··· TEXT EXCERPT ···

Over 100 register in support of #Donate4Damary
More than 100 people signed up to be potential blood stem cell donors at a recruitment drive led by Palace for Life Foundation and DKMS in support of 12-year-old Damary Dawkins. The young footballer has acute lymphoblastic leukaemia and urgently needs a blood stem cell transplant that could potentially save his life.
The drive was held at Whitgift Centre in Croydon on Tuesday 2 October where people aged between 17-55 and in general good health were encouraged to register as potential lifesavers.
Foundation coach Pat Gordon has been working with the family and helped to organise the event. He said: “We were absolutely delighted with the turnout and the enthusiasm of local people to stop and offer their support. I have known Damary for a number of years and he is such a lovely boy and a talented footballer, it was amazing to have him and his dad Tony join us on the day. I would also like to give thanks to Croydon College who have been been very supportive throughout.
“We are now all hoping we can find Damary a match that could save his life and I would urge anyone reading this to register with DKMS if they haven’t already.”
At the age of nine, in 2015, Damary was diagnosed with acute lymphoblastic leukaemia (ALL). ALL is a type of cancer that leads to a larger number of white blood cells in the blood and lower number of red blood cells and platelet cells.
Damary is naturally a very active child who enjoys swimming and playing football and is currently a member of Palace for Life Foundation’s Elite Player Development Centre in Bromley. The treatment course was set to last three years, with Damary receiving the strongest chemotherapy available for leukaemia.
Speaking to the Croydon Advertsier, Damary’s Dad Anthony Dawkins said: “The chemo is what’s suppressing the cancer cells at the moment. A transplant is the only chance of survival he’s got and he needs a match by Christmas.
“This is the reason we are looking for donations in the black community – as not a great deal of people sign up to (the register).
“At the end of the day, it’s not just about helping my son out – there’s other children in his position. Cancer doesn’t discriminate. If people can’t help my son there’s a chance they could help somebody else.”

··· RAW DATA ···

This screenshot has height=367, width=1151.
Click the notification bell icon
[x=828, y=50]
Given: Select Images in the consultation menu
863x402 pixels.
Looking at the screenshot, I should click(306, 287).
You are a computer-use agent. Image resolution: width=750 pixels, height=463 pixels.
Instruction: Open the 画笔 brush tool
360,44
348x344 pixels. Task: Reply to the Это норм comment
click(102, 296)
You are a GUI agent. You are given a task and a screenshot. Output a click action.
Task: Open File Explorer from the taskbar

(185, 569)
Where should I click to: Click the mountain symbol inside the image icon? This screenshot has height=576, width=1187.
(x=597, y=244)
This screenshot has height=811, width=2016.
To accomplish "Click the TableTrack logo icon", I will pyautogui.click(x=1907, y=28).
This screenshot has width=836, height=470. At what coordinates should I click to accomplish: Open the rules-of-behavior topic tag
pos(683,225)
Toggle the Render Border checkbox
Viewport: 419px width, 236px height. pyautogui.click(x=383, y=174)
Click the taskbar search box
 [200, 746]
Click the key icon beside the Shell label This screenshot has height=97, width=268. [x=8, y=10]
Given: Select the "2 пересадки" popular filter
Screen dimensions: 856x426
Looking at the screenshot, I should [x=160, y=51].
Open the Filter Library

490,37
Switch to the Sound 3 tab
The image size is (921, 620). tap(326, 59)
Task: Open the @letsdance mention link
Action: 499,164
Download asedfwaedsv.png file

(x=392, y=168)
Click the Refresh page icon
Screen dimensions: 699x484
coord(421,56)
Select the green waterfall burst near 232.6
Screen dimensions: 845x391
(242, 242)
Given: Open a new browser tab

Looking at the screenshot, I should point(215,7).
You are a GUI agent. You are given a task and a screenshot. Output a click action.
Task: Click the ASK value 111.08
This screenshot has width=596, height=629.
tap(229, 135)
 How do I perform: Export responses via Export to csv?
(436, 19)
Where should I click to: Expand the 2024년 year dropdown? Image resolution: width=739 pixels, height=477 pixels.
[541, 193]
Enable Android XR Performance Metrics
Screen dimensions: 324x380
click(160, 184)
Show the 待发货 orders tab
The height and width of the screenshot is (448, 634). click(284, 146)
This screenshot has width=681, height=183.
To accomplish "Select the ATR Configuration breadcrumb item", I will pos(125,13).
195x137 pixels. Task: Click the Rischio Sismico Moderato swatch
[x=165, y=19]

···

→ **INSTRUCTIONS**:
1. Answer these from the Damary Dawkins article:
(a) Where was the recruitment drive held?
(b) At what age was Damary diagnosed with acute lymphoblastic leukaemia?
(c) By when does Damary need a match, according to his dad?
2. Copy word for word everything in the Damary Dawkins article from "Foundation coach Pat" down to "and platelet cells.".

→ **WRITTEN RESPONSES**:
1.
(a) At Whitgift Centre in Croydon.
(b) At the age of nine, in 2015.
(c) By Christmas.

2.
Foundation coach Pat Gordon has been working with the family and helped to organise the event. He said: “We were absolutely delighted with the turnout and the enthusiasm of local people to stop and offer their support. I have known Damary for a number of years and he is such a lovely boy and a talented footballer, it was amazing to have him and his dad Tony join us on the day. I would also like to give thanks to Croydon College who have been been very supportive throughout.
“We are now all hoping we can find Damary a match that could save his life and I would urge anyone reading this to register with DKMS if they haven’t already.”
At the age of nine, in 2015, Damary was diagnosed with acute lymphoblastic leukaemia (ALL). ALL is a type of cancer that leads to a larger number of white blood cells in the blood and lower number of red blood cells and platelet cells.